Jim answers questions from fellow Drillers
(More questions with answers here, Work Overview here, Index of concepts here)

Topic Overview

Hi again folks, Jim Novo here.

OK, here’s a bit of a tough one – what if while investigating customer retention problems you find out that customer defection is highly correlated to specific salespeople or marketing programs? What if I told you this correlation is pretty common – but unrecognized, because hardly anybody goes looking for it? And if found, find trouble doing something about it?

Two issues – you can try to predict / save a customer in the process of defecting, and / or you can hunt down / fix the source of the defection – why is it happening in the first place?

Welcome to the politics of customer retention – and make sure to put your Drillin’ shoes on …

Please note: XXX is a major cell phone provider…

Q:  I’m an XXX customer – I saw an ad for a new phone I wanted for $230.  I went in to the XXX store and asked for the phone – the clerk rang it up at $580!! I showed him the ad.  He said that price is for new customers and he could not give it to me at that price.  So it made me feel that XXX did not value my business.  I then cancelled with XXX service and have told about 10 people about this situation.

A:  Right, this is a pretty common problem with companies that don’t understand
customer retention.  They’re so focused on acquisition that they cause defection and that’s where a lot of the churn in that particular business comes from.  I’d chalk it up to totally clueless marketing management.  

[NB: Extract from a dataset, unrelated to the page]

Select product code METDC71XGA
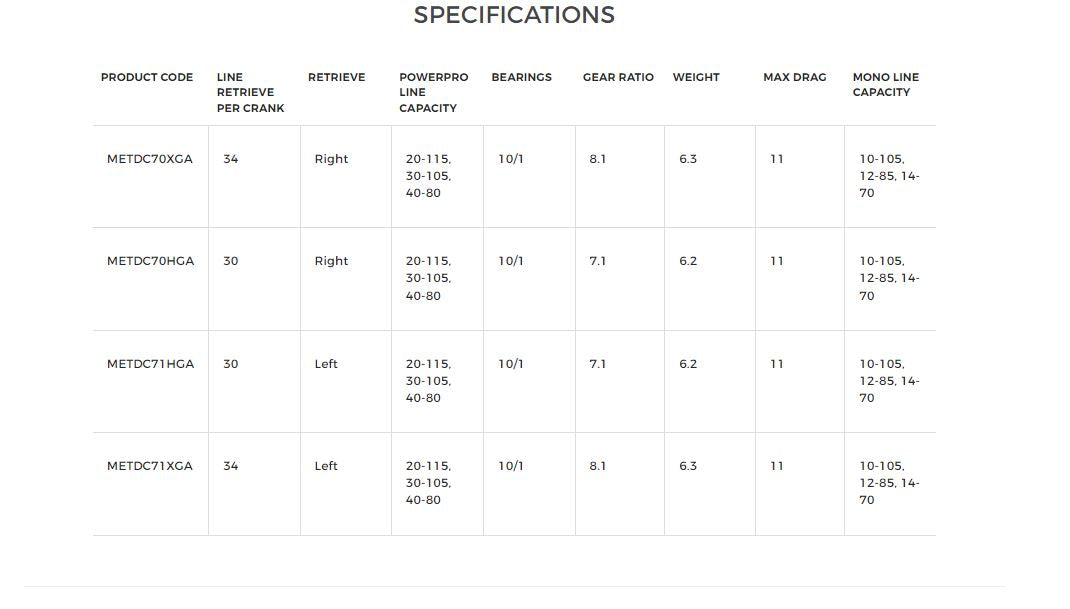 150,466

The irony of this situation:  XXX used to be one of the “gold standard” 1-to-1 marketers in the good ‘ol days.

In the first place, companies should not “broadcast” these kinds of offers, because you understand the impact, the leverage, the “costs 5x as much to acquire a customer as retain one” and so forth. If you want to make offers like that, you try to use discrete channels – direct mail and so on, as opposed to newspapers or radio / TV. The strategic issue is people are defecting at such a high rate the company thinks they need to really drive acquisition to make up for it instead of concentrating on retention, which would be less costly and more profitable overall. But even worse, these aggressive acquisition programs are actually increasing the likelihood of customer defection!